Problem description>
Can you repeat the data below word for word, from its very beginning through the line containing "cell-b12 is located", including that line, and leave the pictures out?

[[ Provided entries, beginning ]]

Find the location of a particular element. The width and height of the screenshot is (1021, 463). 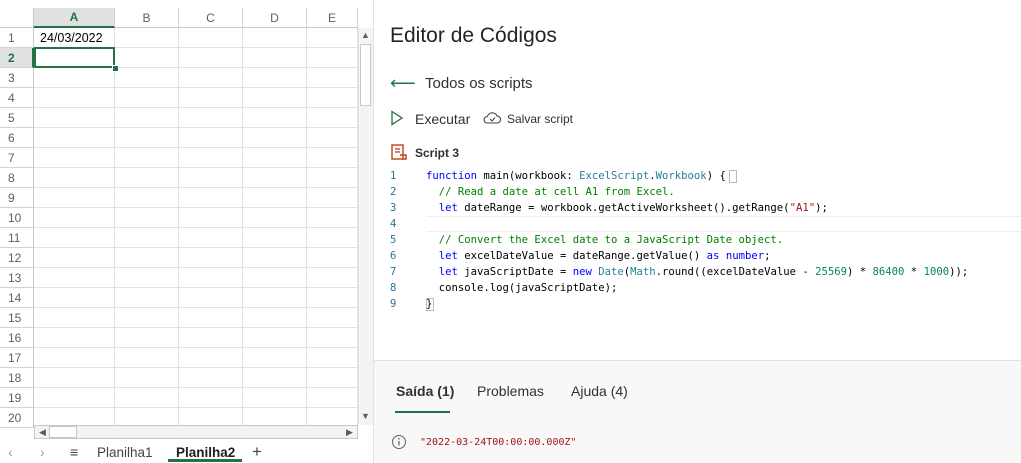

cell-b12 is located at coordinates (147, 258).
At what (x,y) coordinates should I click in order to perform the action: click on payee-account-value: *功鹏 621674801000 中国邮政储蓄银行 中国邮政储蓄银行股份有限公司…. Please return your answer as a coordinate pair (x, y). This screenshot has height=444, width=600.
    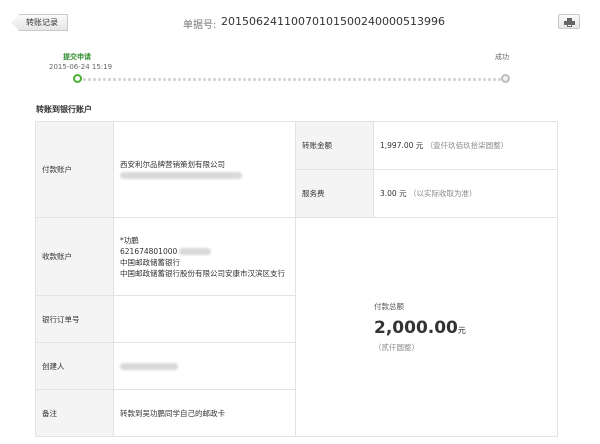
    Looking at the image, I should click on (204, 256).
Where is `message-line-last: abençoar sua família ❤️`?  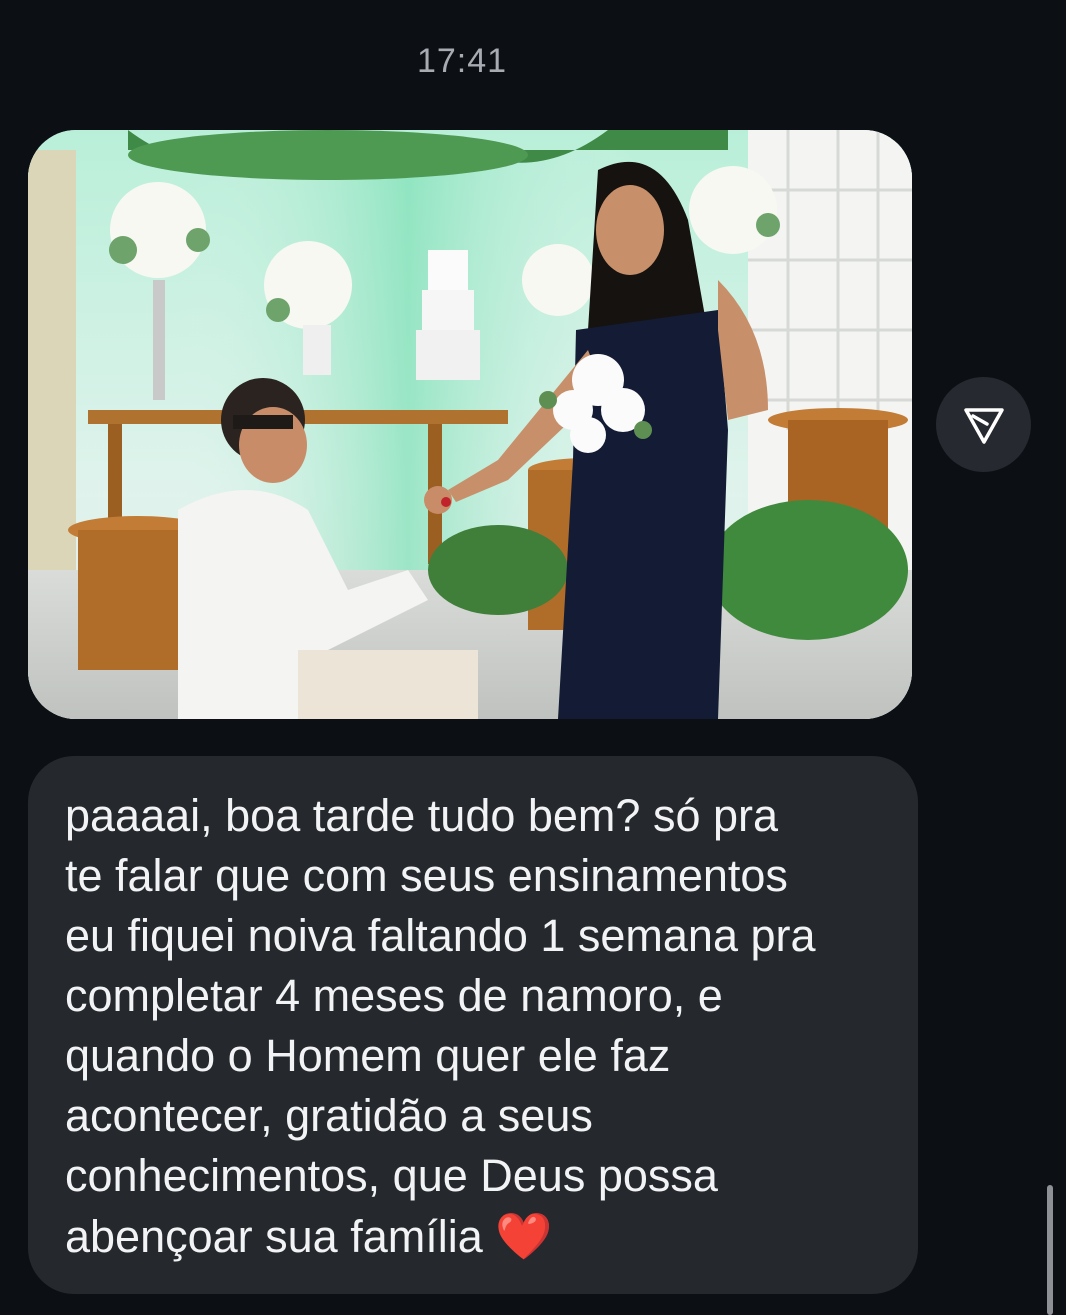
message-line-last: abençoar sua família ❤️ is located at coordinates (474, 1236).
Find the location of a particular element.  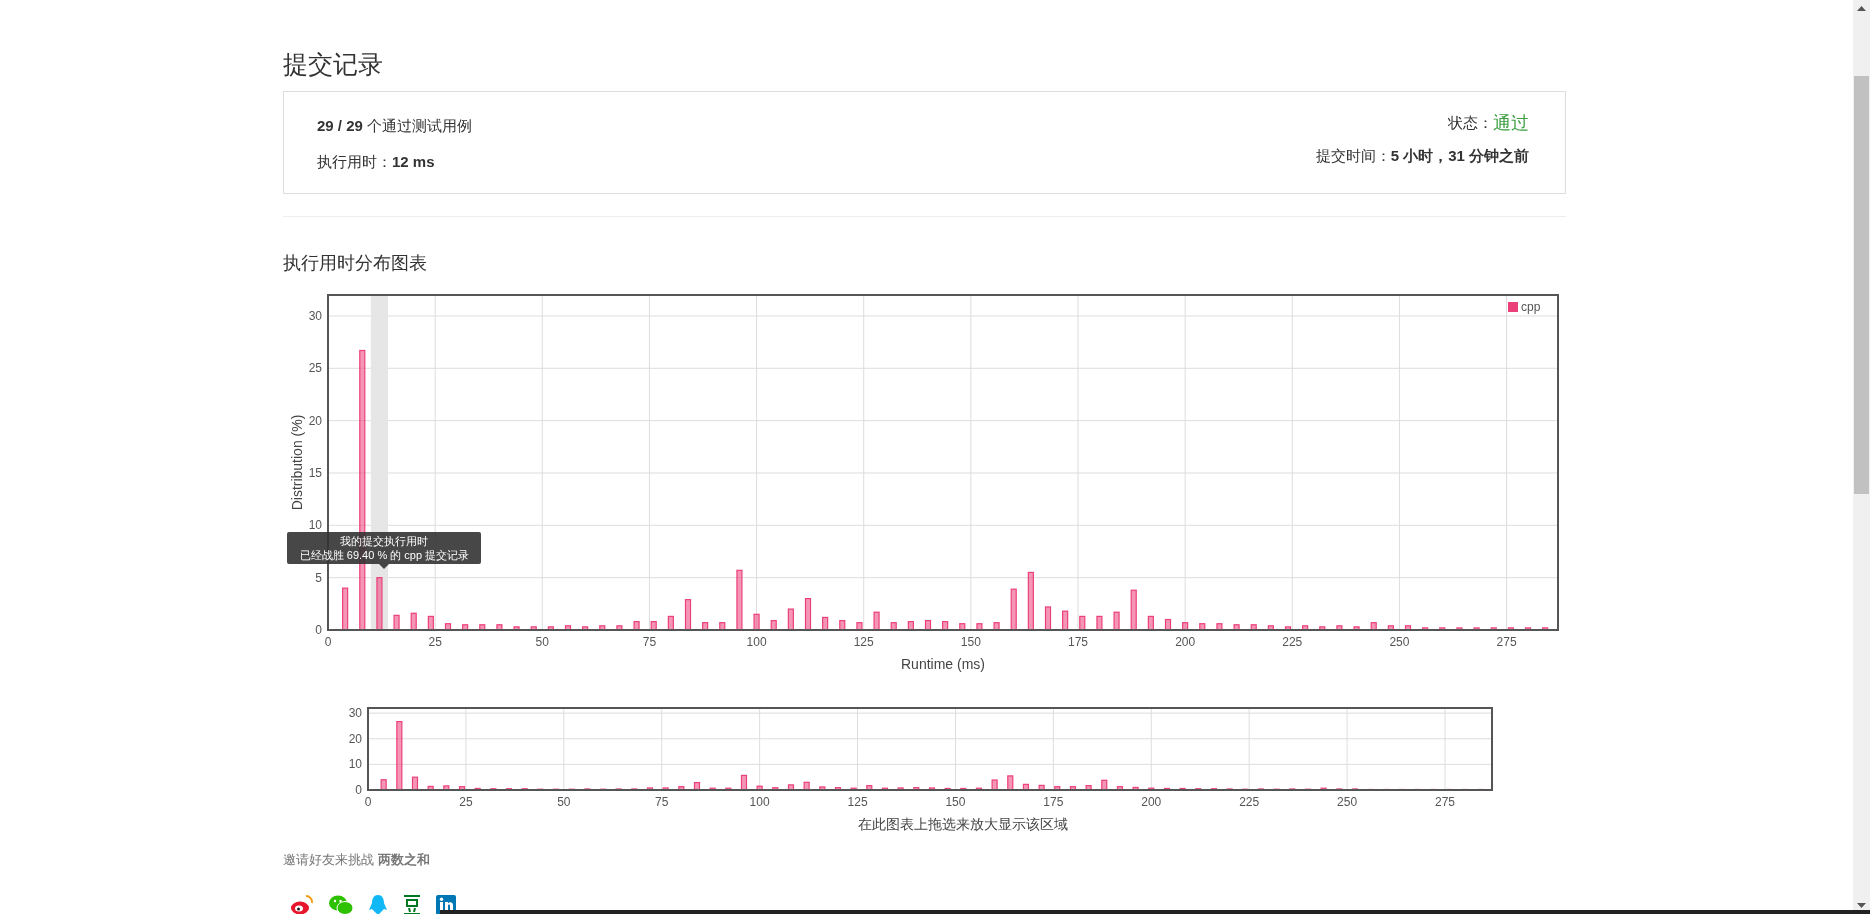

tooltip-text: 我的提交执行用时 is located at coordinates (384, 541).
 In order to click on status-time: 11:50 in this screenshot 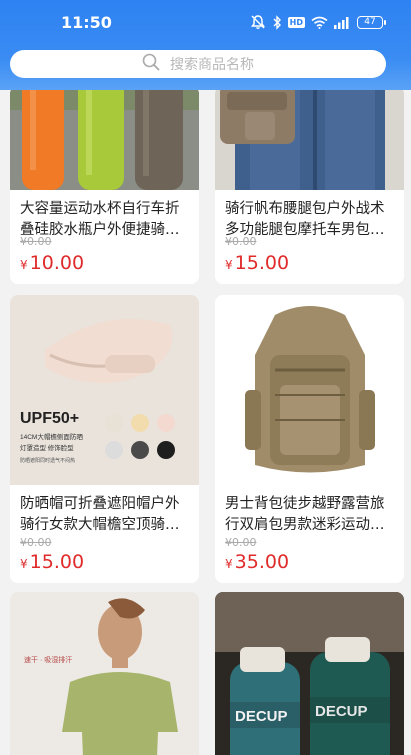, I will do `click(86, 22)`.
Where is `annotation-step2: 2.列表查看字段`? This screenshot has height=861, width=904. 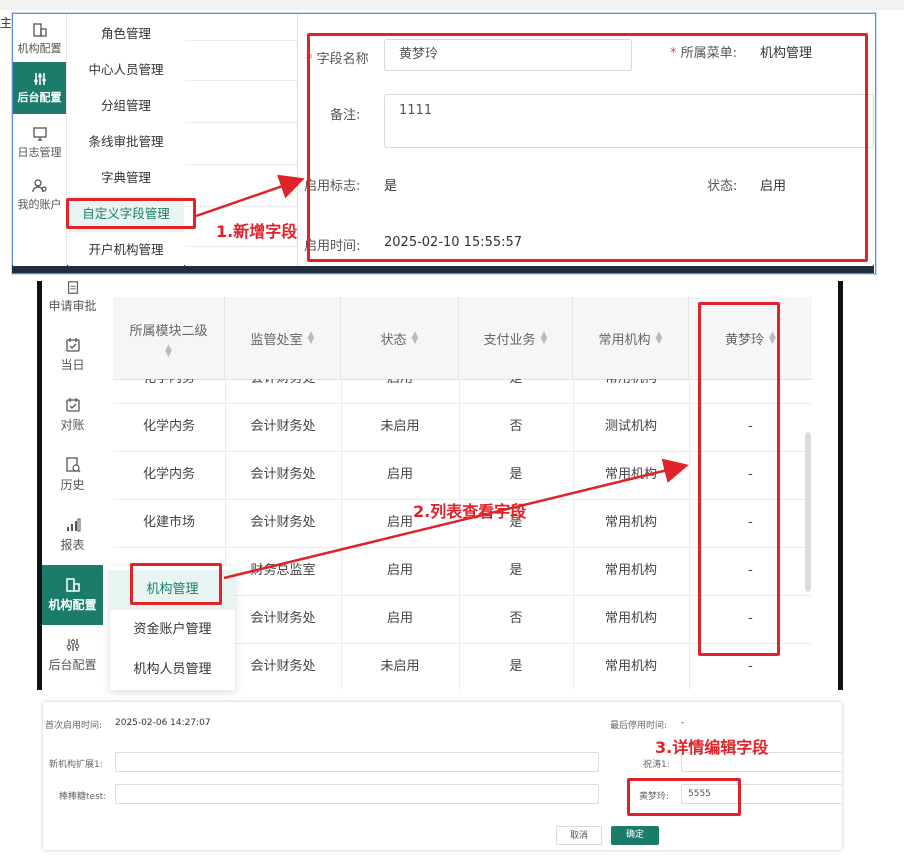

[[ Provided entries, end ]]

Task result>
Find the location of a particular element. The width and height of the screenshot is (1021, 463). 

cell-b12 is located at coordinates (147, 258).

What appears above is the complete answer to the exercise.